=== Source records ===
○ ○ ○ ○ ○ ○ ○
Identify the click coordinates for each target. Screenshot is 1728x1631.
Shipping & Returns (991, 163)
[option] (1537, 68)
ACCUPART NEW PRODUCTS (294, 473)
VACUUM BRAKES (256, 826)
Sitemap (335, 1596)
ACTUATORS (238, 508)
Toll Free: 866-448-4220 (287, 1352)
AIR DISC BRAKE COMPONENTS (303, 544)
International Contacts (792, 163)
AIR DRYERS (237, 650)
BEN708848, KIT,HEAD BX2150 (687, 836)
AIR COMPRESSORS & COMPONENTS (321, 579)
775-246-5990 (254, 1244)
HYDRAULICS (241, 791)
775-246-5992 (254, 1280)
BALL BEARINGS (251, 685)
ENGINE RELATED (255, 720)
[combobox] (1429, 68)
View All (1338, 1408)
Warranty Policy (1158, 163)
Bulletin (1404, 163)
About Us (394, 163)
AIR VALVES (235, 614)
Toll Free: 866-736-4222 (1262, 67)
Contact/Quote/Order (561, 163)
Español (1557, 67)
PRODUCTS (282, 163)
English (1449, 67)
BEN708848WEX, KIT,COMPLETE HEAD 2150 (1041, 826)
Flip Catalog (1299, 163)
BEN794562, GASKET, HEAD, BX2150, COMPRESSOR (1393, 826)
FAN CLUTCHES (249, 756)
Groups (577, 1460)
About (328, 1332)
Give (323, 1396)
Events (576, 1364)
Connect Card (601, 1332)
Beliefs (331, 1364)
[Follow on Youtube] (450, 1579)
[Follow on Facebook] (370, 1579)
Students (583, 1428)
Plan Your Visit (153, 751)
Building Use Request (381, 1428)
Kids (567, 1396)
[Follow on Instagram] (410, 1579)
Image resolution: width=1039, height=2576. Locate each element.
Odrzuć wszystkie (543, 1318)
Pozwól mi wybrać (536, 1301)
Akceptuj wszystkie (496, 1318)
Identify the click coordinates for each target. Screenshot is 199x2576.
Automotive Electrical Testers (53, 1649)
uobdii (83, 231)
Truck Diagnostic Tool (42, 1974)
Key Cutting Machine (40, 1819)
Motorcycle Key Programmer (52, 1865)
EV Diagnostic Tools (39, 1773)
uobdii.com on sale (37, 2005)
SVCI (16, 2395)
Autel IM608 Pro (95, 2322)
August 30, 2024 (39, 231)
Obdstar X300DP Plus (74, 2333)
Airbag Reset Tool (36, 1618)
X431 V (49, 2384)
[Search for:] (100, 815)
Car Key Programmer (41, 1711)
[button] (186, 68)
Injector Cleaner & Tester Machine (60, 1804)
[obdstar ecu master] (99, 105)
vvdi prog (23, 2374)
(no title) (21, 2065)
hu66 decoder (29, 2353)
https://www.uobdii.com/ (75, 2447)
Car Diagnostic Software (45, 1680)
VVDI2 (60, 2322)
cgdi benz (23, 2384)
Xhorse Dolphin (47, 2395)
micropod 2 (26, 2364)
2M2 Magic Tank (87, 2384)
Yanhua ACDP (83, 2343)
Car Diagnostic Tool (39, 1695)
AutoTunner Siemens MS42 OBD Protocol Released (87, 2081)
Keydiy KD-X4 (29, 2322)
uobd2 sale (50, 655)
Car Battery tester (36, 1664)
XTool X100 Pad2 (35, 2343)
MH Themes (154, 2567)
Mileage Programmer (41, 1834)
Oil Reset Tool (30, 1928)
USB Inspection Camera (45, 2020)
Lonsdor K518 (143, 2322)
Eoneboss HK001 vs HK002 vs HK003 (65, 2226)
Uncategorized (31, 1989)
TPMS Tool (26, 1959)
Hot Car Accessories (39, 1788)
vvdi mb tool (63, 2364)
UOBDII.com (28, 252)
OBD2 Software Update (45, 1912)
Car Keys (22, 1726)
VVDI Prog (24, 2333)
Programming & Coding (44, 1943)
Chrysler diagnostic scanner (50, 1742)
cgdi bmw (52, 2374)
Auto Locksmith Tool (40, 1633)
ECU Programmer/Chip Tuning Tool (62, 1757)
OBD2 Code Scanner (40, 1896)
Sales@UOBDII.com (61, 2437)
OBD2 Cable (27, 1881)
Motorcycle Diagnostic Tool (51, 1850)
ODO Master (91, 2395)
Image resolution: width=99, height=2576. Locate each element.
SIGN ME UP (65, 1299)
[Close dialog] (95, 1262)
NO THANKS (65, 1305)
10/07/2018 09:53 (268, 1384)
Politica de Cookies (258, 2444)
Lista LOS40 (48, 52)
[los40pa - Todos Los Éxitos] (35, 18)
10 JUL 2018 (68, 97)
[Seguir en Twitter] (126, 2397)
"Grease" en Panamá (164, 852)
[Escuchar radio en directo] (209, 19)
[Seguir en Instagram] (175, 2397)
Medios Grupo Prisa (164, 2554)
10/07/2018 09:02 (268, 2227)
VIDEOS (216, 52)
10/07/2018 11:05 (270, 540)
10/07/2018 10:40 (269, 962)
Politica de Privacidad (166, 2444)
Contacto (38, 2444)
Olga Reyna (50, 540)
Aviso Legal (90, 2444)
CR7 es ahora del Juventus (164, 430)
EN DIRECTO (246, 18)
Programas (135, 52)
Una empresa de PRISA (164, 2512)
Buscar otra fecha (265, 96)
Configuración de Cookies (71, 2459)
○ ○ ○ ○ ○ ○ ○
=== WORK TO BE COMPLETED ===
Only a number should come back: the count of lines above that include "Image".

=== OUTPUT ===
2